DFT calculations confirmed the experimentally determined X‐ray single‐crystal structures of Cu[B2(SO4)4] and Cu[B(SO4)2(HSO4)] which is the second protonated borosulfate after H[B(SO4)(S2O7)].2e Structural parameters are in good agreement with the experimental values (Table S10). Analysis of the Hirshfeld charges (Table S11) revealed positively charged Cu ions in both borosulfates. Sulfur, boron, and in the case of Cu[B(SO4)2(HSO4)], hydrogen atoms also carry positive charges, while all oxygen atoms are negatively charged. These results indicate the close structural relation of the two investigated borosulfates to silicates as previously found for CaB2S4O16.1c Despite these findings, we use the sum formula Cu[B2(SO4)4], particularly in comparison to Cu[B(SO4)2(HSO4)]. Hirshfeld spin density analysis (Table S12) shows that for both borosulfates the spin density is almost exclusively located on Cu, corroborating the d9 configuration of copper and the paramagnetic behavior.

To explore why also a chair conformation of the B(SO4)2B substructure is found in Cu[B2(SO4)4] and only a twisted conformation of the [B2(SO4)4(HSO4)2]4− anion in Cu[B(SO4)2(HSO4)], a hypothetical chair conformation of the complex anion [B2(SO4)4(HSO4)2]4− was constructed based on the B(SO4)2B substructure (Figure 4). The protonated, twisted conformation is by ΔG=25.5 kJ mol−1 more stable than the chair conformation.
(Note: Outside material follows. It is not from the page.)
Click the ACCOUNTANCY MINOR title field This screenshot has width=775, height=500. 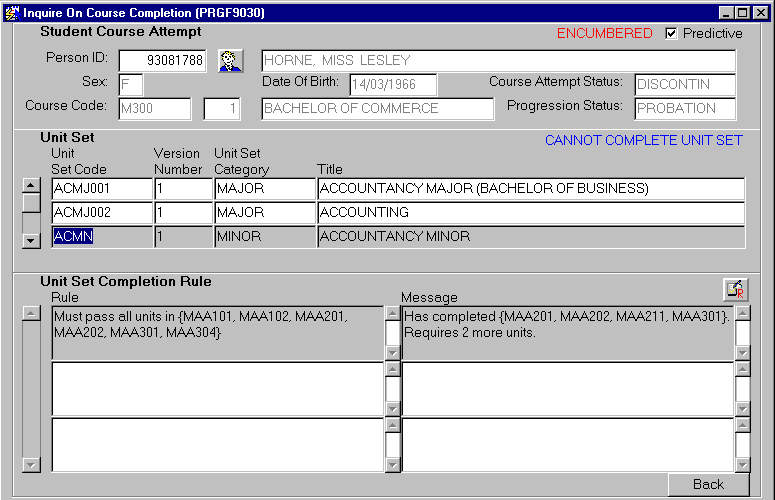(530, 237)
Upon deprotonation, the chair conformation is not stable and converts to a half‐twist (Figure 4), thus, this conformation can only be stabilized by means of charge delocalization in the extended complex anionic chain found for Cu[B2(SO4)4].

Figure 4

Calculated free‐energy differences ΔG of the complex anion [B2(SO4)4(HSO4)2]4− between the hypothetical chair conformation (left) and the experimentally found twist conformation (right) as well as pK a values for the deprotonation to [B2(SO4)5(HSO4)]5− and to [B2(SO4)6]6−.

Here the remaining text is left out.